+++ Exercise data +++

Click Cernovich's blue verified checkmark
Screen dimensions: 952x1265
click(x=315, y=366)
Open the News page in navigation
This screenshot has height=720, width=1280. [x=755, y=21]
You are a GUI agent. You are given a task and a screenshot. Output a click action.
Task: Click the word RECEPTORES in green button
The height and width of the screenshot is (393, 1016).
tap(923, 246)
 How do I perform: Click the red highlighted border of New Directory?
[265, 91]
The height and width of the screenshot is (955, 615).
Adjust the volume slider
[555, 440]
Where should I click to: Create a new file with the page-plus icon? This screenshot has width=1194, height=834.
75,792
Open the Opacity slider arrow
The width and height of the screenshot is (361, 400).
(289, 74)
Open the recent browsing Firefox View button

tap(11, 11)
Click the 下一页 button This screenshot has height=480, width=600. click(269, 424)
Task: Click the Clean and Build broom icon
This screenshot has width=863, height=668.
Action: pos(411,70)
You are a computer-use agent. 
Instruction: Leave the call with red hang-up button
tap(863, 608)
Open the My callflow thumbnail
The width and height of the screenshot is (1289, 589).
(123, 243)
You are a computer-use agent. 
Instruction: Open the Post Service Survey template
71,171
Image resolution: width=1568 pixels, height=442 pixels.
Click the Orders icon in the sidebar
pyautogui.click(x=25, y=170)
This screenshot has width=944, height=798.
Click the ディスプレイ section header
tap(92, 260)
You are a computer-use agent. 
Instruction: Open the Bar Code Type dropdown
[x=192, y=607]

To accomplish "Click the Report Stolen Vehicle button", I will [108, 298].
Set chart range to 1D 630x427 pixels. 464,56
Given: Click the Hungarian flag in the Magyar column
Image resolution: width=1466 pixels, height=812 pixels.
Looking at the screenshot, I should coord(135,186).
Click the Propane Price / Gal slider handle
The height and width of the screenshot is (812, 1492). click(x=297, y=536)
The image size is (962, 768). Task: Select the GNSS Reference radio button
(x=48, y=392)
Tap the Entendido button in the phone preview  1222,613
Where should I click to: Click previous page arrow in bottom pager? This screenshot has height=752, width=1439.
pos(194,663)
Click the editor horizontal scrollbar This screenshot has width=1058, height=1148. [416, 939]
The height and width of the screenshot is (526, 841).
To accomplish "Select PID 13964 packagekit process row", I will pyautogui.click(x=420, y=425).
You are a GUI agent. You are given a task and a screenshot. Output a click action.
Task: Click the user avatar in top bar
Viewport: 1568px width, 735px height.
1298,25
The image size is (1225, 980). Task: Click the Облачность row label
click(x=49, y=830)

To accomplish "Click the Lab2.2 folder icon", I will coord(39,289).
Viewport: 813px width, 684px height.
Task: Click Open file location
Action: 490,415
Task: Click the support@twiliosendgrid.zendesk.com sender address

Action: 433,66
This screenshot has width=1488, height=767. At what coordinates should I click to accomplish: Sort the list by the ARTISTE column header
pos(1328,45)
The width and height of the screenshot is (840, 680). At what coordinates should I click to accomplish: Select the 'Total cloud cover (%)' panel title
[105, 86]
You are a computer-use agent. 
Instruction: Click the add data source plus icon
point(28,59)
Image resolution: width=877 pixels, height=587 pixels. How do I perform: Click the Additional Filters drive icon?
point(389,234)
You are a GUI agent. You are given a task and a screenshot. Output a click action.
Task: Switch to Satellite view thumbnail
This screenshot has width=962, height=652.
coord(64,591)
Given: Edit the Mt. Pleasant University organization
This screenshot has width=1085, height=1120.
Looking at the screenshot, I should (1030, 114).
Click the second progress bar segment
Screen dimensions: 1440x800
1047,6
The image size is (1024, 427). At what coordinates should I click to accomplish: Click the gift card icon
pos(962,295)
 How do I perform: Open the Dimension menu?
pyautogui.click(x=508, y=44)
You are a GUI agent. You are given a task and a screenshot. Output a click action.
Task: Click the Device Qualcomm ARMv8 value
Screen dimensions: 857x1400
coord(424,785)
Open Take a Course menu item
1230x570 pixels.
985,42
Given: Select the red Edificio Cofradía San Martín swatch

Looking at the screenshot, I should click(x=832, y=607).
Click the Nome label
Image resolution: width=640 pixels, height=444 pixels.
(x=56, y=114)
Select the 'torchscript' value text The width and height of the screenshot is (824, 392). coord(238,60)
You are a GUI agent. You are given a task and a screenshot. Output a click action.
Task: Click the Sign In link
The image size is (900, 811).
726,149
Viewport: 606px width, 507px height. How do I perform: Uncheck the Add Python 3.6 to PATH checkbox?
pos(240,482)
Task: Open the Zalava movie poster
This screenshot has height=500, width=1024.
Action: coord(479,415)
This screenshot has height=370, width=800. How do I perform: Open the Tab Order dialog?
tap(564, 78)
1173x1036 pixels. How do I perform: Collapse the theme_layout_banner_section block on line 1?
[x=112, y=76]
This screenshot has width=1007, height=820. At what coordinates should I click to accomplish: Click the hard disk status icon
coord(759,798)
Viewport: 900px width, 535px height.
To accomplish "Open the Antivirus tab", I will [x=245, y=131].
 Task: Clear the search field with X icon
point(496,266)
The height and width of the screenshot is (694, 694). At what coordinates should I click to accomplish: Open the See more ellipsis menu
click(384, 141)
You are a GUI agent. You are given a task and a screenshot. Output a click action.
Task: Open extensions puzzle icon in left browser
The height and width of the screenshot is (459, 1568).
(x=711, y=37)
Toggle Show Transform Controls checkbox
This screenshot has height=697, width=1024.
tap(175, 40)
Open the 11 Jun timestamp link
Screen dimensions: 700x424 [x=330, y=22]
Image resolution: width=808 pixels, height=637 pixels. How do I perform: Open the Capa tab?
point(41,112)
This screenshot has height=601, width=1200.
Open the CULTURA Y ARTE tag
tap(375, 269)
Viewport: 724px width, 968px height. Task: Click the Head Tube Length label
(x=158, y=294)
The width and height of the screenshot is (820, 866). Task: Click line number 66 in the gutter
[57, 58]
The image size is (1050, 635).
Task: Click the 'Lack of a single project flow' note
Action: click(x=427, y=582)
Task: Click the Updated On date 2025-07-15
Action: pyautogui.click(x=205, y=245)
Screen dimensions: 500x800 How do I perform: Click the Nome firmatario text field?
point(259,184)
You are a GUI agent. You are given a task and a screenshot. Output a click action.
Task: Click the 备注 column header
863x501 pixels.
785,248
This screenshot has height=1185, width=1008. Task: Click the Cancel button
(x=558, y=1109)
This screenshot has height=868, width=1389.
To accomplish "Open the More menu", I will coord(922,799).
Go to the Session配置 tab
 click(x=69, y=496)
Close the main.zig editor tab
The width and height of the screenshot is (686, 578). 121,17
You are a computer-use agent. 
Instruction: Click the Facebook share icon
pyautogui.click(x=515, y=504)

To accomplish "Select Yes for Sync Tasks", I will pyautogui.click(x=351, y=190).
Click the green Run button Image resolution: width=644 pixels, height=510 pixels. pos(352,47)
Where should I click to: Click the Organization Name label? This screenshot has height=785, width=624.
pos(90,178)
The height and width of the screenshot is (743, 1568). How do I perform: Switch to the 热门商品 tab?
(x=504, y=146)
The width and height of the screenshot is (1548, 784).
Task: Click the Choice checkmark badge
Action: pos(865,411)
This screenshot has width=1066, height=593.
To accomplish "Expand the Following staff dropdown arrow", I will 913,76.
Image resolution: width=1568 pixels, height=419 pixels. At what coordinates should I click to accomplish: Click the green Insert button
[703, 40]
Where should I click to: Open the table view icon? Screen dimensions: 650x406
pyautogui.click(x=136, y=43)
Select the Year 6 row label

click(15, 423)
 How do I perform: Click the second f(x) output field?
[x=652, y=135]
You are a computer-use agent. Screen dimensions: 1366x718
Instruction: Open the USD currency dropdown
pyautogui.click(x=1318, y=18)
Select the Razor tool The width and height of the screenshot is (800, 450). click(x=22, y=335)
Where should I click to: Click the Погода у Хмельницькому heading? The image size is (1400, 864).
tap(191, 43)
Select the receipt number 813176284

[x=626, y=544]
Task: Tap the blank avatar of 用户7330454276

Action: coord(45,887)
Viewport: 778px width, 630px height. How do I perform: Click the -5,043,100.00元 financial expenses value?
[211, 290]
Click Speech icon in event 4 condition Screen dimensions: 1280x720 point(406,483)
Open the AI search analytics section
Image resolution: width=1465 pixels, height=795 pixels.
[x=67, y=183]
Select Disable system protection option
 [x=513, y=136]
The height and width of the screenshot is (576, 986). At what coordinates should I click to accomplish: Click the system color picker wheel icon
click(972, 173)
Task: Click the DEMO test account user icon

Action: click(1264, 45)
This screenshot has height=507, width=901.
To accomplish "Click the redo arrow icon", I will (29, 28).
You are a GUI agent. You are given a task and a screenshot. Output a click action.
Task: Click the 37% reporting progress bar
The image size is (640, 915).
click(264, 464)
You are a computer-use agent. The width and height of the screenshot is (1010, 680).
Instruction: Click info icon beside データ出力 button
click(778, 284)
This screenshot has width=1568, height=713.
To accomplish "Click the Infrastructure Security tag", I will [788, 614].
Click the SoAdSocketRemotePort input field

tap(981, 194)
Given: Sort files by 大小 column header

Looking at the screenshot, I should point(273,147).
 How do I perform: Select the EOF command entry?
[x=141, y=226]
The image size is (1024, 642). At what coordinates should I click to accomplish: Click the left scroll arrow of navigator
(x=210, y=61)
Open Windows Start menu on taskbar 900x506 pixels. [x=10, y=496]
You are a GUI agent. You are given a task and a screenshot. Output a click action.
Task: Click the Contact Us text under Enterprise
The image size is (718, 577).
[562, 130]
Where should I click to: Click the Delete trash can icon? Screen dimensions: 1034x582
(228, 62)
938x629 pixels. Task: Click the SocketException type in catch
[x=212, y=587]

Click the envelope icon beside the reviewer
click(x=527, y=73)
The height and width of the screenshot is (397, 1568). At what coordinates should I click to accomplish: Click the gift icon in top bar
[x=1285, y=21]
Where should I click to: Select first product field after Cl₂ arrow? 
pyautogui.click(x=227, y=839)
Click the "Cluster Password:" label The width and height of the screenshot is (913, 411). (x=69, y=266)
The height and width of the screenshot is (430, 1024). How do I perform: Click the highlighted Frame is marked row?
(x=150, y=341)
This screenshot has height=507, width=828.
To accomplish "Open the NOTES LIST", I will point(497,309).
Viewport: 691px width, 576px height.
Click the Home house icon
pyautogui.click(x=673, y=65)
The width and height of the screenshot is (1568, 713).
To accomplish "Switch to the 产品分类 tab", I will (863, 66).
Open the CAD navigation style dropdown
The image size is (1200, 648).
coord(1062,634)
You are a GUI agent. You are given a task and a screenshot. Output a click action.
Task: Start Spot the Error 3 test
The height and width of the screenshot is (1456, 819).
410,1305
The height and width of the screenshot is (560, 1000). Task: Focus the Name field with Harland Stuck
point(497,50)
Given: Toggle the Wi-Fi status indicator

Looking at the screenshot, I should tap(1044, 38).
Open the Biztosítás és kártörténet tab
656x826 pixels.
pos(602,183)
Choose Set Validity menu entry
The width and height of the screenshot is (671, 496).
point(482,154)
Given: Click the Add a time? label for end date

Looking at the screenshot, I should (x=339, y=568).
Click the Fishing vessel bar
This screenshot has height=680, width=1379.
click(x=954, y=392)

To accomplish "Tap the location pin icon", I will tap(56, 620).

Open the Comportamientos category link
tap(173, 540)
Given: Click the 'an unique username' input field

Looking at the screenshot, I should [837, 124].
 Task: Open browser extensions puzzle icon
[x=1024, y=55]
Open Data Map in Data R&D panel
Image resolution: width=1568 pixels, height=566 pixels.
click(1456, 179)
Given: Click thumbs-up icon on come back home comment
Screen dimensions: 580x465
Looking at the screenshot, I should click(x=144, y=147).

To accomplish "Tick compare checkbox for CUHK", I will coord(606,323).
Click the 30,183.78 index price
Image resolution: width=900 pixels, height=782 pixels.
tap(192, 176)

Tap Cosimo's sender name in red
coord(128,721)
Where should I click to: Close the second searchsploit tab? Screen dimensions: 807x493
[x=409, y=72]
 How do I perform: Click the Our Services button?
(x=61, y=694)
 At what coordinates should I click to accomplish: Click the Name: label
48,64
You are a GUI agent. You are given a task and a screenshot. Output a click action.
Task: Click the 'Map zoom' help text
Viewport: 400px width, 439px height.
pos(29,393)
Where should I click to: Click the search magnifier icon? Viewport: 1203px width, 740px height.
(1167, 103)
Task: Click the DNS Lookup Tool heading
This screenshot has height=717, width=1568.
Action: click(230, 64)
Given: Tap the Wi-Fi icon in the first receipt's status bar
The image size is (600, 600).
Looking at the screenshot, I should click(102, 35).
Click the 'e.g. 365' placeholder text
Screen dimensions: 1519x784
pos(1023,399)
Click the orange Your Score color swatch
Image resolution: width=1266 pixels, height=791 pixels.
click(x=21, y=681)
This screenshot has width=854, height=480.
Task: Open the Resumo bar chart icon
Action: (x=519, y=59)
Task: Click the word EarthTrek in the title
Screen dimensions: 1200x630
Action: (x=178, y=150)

+++

[Assignment]: Retype, exactly and in full, the lines above from the one containing "The width and height of the screenshot is (840, 680)." through the one containing "Given: Edit the".

[Task output]:
The width and height of the screenshot is (840, 680). At what coordinates should I click to accomplish: Select the 'Total cloud cover (%)' panel title
[105, 86]
You are a computer-use agent. 
Instruction: Click the add data source plus icon
point(28,59)
Image resolution: width=877 pixels, height=587 pixels. How do I perform: Click the Additional Filters drive icon?
point(389,234)
You are a GUI agent. You are given a task and a screenshot. Output a click action.
Task: Switch to Satellite view thumbnail
This screenshot has width=962, height=652.
coord(64,591)
Given: Edit the Mt. Pleasant University organization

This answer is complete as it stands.